Task to carry out -> Write out exactly, and only, the lines below from the line with "Where should I" through the line with "This screenshot has height=677, width=1005."; pictures do not belong in the copy.

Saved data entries
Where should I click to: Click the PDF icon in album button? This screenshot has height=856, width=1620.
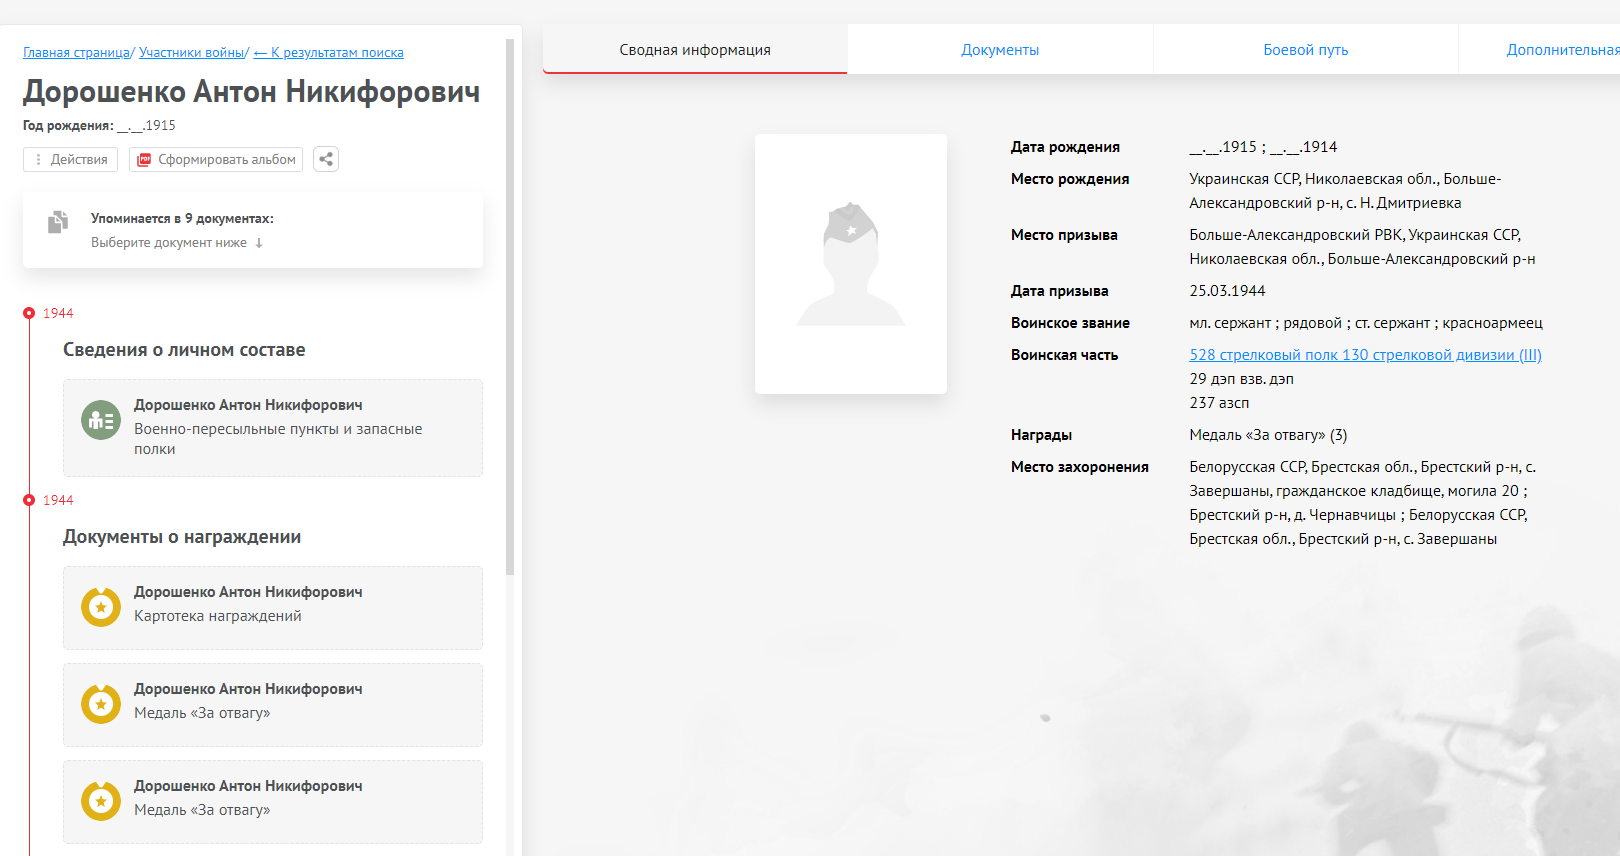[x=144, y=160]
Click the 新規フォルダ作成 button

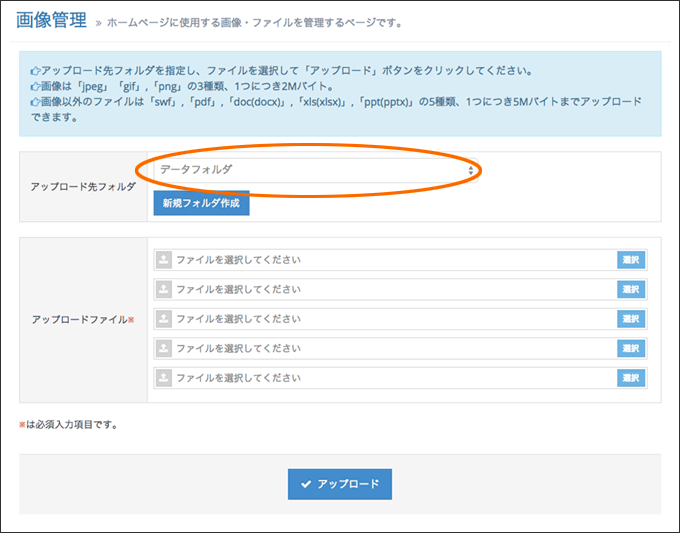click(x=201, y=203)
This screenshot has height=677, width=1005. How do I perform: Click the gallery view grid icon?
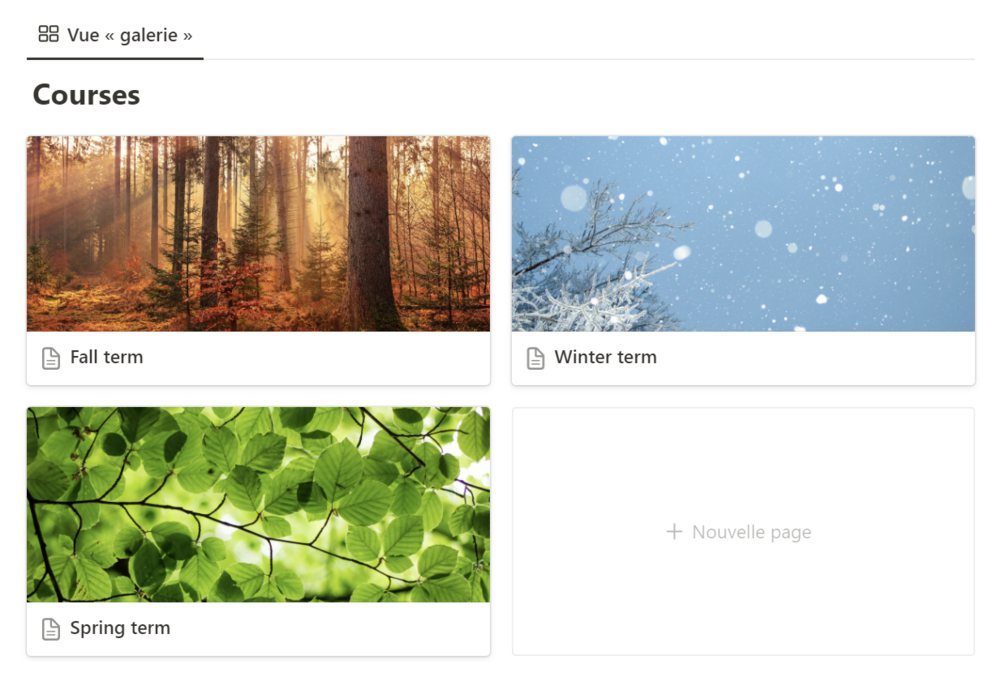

* * *

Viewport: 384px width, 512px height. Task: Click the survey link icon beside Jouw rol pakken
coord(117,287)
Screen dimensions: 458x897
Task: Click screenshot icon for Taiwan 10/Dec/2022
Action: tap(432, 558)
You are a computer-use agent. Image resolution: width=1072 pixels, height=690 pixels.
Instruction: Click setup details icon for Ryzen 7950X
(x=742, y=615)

Finished task ->
Where should I click to: Click the PDF icon in album button? This screenshot has height=856, width=1620.
[x=144, y=160]
Click the 新規フォルダ作成 button

click(x=201, y=203)
This screenshot has height=677, width=1005. How do I perform: Click the gallery view grid icon?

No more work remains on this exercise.